> **What you are asked to do**:
Please copy the stretch from the line containing "At what (x,y)" through the line containing "Looking at the", substituting "screen capture" for "screenshot" and leaving everything else unchanged.

> **Exercise inputs**:
──────────────────────────────

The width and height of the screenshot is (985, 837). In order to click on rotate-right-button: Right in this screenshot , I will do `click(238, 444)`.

──────────────────────────────

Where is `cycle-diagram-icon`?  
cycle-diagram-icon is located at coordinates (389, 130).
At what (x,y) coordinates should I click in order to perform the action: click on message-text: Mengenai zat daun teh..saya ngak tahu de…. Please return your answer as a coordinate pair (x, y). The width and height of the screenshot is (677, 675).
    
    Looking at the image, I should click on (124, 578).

──────────────────────────────

> **Result below**:
At what (x,y) coordinates should I click in order to perform the action: click on message-text: Mengenai zat daun teh..saya ngak tahu de…. Please return your answer as a coordinate pair (x, y). The width and height of the screen capture is (677, 675).
    
    Looking at the image, I should click on (124, 578).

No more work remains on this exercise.